§ TEXT SEGMENT
● ● ●
It is important for all employers using social media reviews in recruiting and hiring to document their process. Any guidelines or procedures created should be maintained in print or electronic format and updated on a regular basis. If something is found during a social media review that makes the employer question the professionalism, integrity, or candor of an applicant, the employer should retain a snapshot of the questionable material for the file (Berkowitz, 2013). Of course, if an employer is unsure if their process is appropriate or if they are unsure if the material they found is grounds for adverse action, they should consult with an attorney that is well-versed in legal issues involving social media (Berkowitz, 2013).

According to the Equal Employment Opportunity Commission (EEOC), between 2009 and 2010 there has been a seven percent increase in the number of filed complaints associated with hiring practices. As a result, the EEOC has increased its staff and budget in order to deal with the increased workload (Lacey, 2011). It is possible that some of the increase in claims may result from the use of social media in recruiting and hiring practices, such as those mentioned earlier.

Employment Practices Liability and Underwriting

The International Risk Management Institute (IRMI) defines employment practices liability as “a form of liability insurance covering wrongful acts arising from the employment process. The most frequent types of claims alleged under such policies include: wrongful termination, discrimination, and sexual harassment.” Employment Practices Liability Insurance (EPLI) may be written as a stand-alone policy, which is most often claims-made (IRMI.com, 2012). For private firms and non-profits, Directors and Officers Liability (D&O) and EPL are often incorporated into the same policy (Lacey, 2011; IRMI.com, 2012).

The definition of a wrongful act for EPL can vary from coverage form to coverage form (Lacey, 2011, 2012). Some forms provide coverage only for current or past employees while leaving coverage mute for prospective employees. Purchasers of EPL coverage should be sure to review the definition of wrongful act and employee to ensure that the actions surrounding prospective employees are covered. It is in this area that employers will receive protection for recruiting and hiring practices.
● ● ●
§ DATA SEGMENT
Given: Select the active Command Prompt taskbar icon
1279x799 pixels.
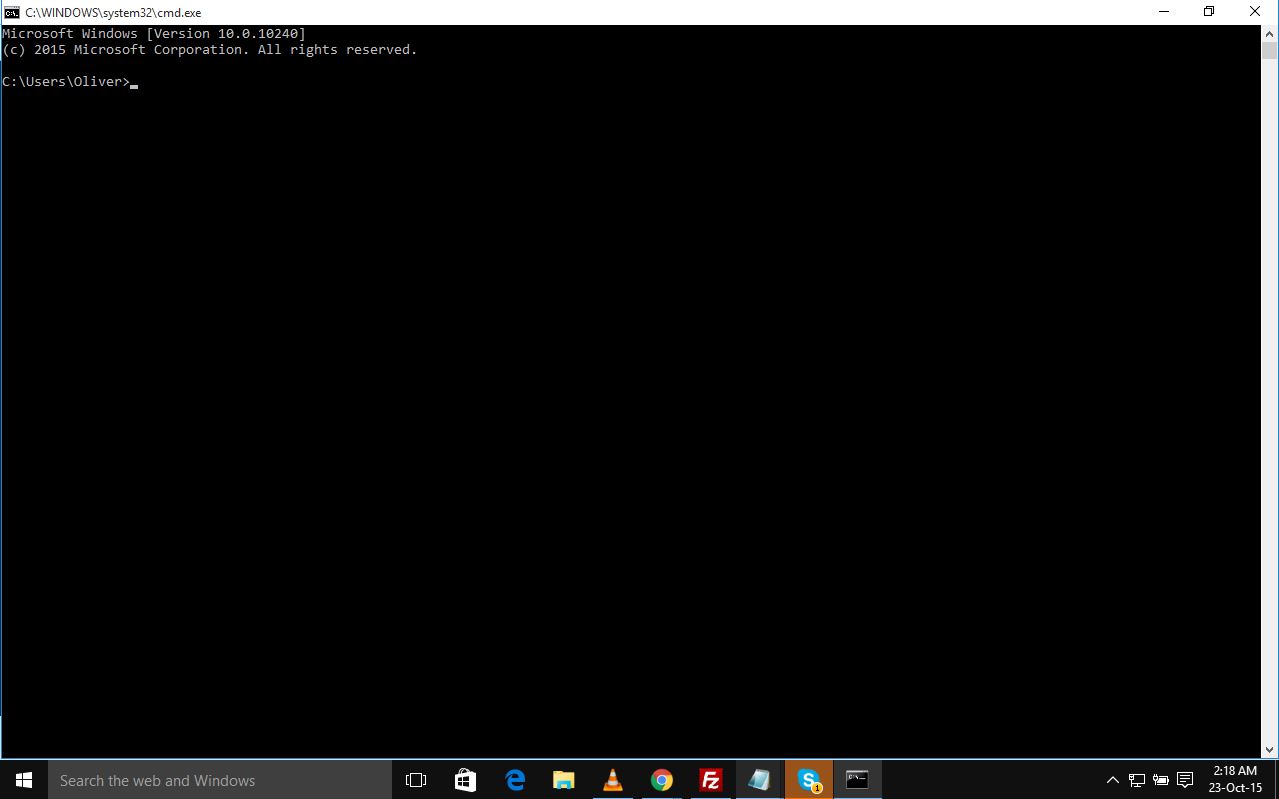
● ● ●
§ WHAT TO DO
a - Do these statements agree with the passage on employment practices liability? (i) The EEOC reported a ten percent rise in hiring-related complaints between 2009 and 2010. (ii) EPLI can be written as a stand-alone policy. (iii) An employer who finds questionable material in a social media review should keep a snapshot of it. For each, answer yes or no and quote the deciding words.
b - Write out the passage on employment practices liability from "According to the" to "those mentioned earlier.", word for word.
Draw only on the passage on employment practices liability, not the listing.

§ SOLUTIONS TO THE PROBLEMS
a -
(i) No: "there has been a seven percent increase in the number of filed complaints associated with hiring practices"
(ii) Yes: "Employment Practices Liability Insurance (EPLI) may be written as a stand-alone policy"
(iii) Yes: "the employer should retain a snapshot of the questionable material for the file"

b -
According to the Equal Employment Opportunity Commission (EEOC), between 2009 and 2010 there has been a seven percent increase in the number of filed complaints associated with hiring practices. As a result, the EEOC has increased its staff and budget in order to deal with the increased workload (Lacey, 2011). It is possible that some of the increase in claims may result from the use of social media in recruiting and hiring practices, such as those mentioned earlier.